Werth was born forty-one years ago in St. Petersburg of an English mother and a Russian father. He left for England after the 1917 revolution, and returned to Russia in July 1941 as a British newspaperman. He was brought up in Russian liberal bourgeois traditions, and was at first anti-Soviet. He was always interested in Russia, and read Soviet magazines and newspapers. He remained at heart a Russian nationalist and welcomed the victory of Stalinism—the essence of which to him means Russian nationalism—over Trotzkyism, which to him means internationalism and world revolution. Stalin, according to Werth, had known for years that war with Hitler was coming and that an “internationalist Russia could stand up to it less than a nationalist Russia.” Werth thinks that everything Stalin had done during these last years—help to Spain, liquidation of old Bolsheviks, the rewriting of history, occupation of foreign territory—was done with the sole purpose of preparing Russia for war and arousing the necessary patriotism. He fully approves of it because he finds the Russian slogans of today— “The Second 1812,” “The Second Fatherland War,” “For Fatherland, Honour and Freedom”—much more inspiring than any slogans about socialism or internationalism.

Werth is very anti-Communist and if anything worries him, it is that the Comintern may play a role in the future. But he did not find any trace of the Comintern in Russia of 1941. The spirit he did find there, was the spirit and language of 1812. Werth hates Germans, all Germans, and makes no discrimination whatsoever among Nazi Germans, Volga Germans, Communist Germans, democratic Germans. He goes so far as to translate the Russian word for German into “Hun,” a word which the Russians do not use. What he saw during his visit at the front did not soften his feelings. He saw the ruins of a village. “Here was once a village, razed to the ground. . . . There wasn’t . . . a fragment of a house, not a single plank standing. . . .” In a city recaptured from the Germans he found “all that was left was piles of ashes and chimney stacks. . . . Almost all the able-bodied men and women were formed into forced labor-battalions and driven to the German rear. . . .”
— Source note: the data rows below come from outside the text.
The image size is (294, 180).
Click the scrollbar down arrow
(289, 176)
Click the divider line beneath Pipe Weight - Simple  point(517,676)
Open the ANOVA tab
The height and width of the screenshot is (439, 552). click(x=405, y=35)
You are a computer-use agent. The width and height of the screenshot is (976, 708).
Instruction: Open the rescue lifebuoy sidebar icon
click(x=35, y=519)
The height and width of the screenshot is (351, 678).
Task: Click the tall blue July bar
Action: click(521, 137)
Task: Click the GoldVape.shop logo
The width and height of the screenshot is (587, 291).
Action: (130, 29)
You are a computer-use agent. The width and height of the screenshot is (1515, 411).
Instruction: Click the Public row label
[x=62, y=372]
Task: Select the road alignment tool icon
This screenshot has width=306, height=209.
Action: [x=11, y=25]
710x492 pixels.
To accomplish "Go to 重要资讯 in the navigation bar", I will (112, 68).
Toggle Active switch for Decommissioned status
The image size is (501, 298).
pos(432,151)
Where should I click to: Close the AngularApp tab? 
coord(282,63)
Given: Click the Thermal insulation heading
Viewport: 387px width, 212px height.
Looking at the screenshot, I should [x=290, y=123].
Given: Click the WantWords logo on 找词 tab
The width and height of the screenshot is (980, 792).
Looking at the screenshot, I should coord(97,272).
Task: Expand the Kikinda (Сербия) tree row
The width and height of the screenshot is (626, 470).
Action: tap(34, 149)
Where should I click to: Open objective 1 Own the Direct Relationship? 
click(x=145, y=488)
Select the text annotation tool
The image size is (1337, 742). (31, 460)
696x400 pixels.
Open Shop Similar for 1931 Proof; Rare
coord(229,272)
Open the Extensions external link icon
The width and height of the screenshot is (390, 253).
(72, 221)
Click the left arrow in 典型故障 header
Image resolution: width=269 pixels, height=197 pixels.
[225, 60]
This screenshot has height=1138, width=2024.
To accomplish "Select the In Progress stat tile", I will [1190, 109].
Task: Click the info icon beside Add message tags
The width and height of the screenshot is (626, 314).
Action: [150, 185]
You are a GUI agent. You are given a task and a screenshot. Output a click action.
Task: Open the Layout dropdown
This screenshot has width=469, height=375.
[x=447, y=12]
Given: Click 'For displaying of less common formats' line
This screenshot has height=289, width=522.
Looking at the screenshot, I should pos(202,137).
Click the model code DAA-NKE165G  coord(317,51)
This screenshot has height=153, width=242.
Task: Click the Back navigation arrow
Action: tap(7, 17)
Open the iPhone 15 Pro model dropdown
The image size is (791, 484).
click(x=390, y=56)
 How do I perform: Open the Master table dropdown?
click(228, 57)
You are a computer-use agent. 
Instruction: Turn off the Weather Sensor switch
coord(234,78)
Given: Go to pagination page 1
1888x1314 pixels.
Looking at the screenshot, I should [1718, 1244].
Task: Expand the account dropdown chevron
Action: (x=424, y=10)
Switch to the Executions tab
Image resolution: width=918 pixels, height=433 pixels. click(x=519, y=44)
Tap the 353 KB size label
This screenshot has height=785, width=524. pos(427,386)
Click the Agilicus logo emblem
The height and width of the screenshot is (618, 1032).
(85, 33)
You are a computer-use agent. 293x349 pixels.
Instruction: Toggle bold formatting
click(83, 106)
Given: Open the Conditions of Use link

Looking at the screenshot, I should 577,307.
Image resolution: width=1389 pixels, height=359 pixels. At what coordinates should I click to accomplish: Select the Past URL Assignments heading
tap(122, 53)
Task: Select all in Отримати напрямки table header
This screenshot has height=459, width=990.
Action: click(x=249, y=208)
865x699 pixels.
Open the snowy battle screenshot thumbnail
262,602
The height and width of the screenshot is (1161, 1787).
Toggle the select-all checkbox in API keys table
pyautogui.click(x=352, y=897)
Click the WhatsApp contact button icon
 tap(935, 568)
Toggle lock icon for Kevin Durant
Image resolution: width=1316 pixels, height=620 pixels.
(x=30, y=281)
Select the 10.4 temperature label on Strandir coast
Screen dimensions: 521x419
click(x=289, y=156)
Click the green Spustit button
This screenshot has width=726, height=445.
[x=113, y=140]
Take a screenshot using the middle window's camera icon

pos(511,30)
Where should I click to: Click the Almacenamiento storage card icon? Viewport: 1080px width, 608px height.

Better than almost any other foreigner, Werth is able to judge what the Russians have built and what they have to defend. He returned to Russia after twenty-four years with a love for the Russian people and with nostalgic reminiscences of Russian hospitality and summers spent among pine and birch trees. Where he had known ignorance and backwardness, he found widespread education and industrial progress. Books, theatres, concerts, sports were in the days of his youth the property of a small privileged class. Now they belonged to and were enjoyed by everyone. He was impressed by the scientific agricultural methods in collective farms, by the excellent care of the wounded, by the newly-developed skill of the Russians in mechanics.

Werth has great hopes for Russia’s national future. “Britain becoming more ‘socialist’ (in the wide sense of the word) and Russia adopting more and more of these democratic liberties which her people would welcome and which they will expect from a full peace-time application of the Stalin Constitution,” with the two in close co-operation, is what Werth would want to see in the future. “If, after the war,” he says, “America co-operates with Europe in every way, then the next hundred years may become the golden age of civilization, of the human race. If she sinks back into isolationism and selfish capitalism, then Europe . . . will have to carry on alone. . . . But with Britain and Russia as the pillars of this new Europe, it can be done.”